I hope to learn a lot during this project except for it to begin I either need the data for these injectors or to measure it myself. My current ideas to measure the data are as follows:

1. Using a bottle of N2 to regulate the fuel pressure of the LPG, systematically cycle the injector (with nozzle to atmosphere) at various fuel pressures and supply voltages whilst recording the mass lost from the LPG and N2 containers by means of scales.
The preconceived flaws in this system are the unavailability of a scale that would be able to accurately weigh both containers with resolution to capture the mass loss rate. Mass of fuel loss would also be needed to convert into volume loss rate.

2. Similar process to number one; however in this instance the LPG would be captured into a sealed pressure capable vessel of known volume. Based on the temperature and pressure of the fluid and the known volume, the liquid volume could be calculated.
Again the inherent flaws in the process would be that the N2 pressure regulator would need to compensate for the decrease in pressure differential as the capture vessel pressure increases. The volume of the reference line would need to be accounted for.

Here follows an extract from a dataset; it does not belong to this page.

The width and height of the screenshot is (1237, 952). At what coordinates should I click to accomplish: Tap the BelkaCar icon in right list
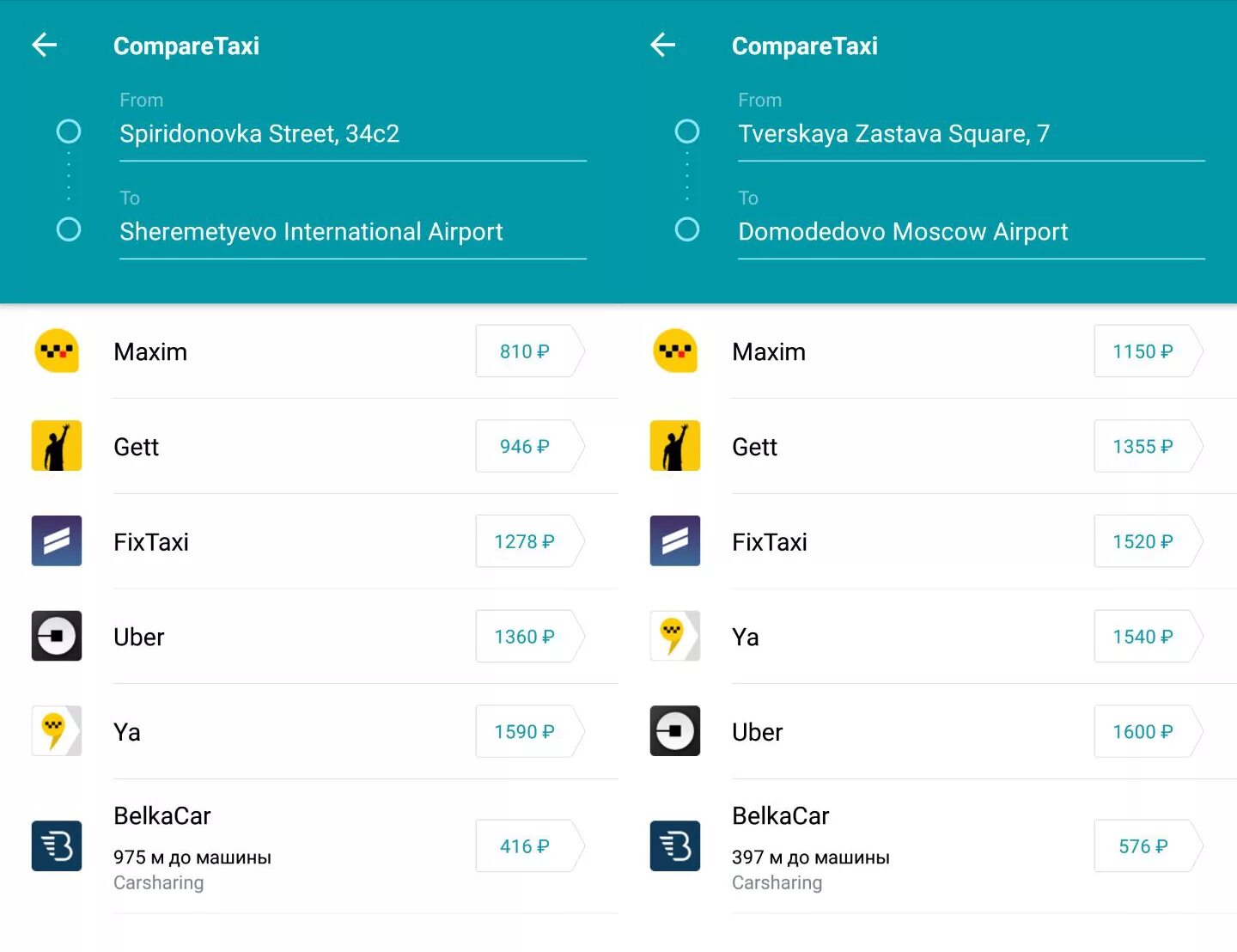(x=675, y=846)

3. Use a test fluid that is liquid at room temperature and directly measure the liquid volume whilst cycling the injector as in process one.

I am in favour of process three; however I am unaware of a suitable test fluid which either shares strong physical characteristics of Liquid Phase LPG or that can has known correlation factors to correct the collected data so that it represents injection of Liquid Phase LPG.
I look forward to all future responses and thank you in advance.

Regards,

Robert Flynn
Mech Eng (Hons)

 

[patprimmer]

Method 4

Inject the LPG into a container that is under high enough pressure to keep the fuel liquid. Measure volume increase and do your sums to correct for temperature, SG and pressure difference.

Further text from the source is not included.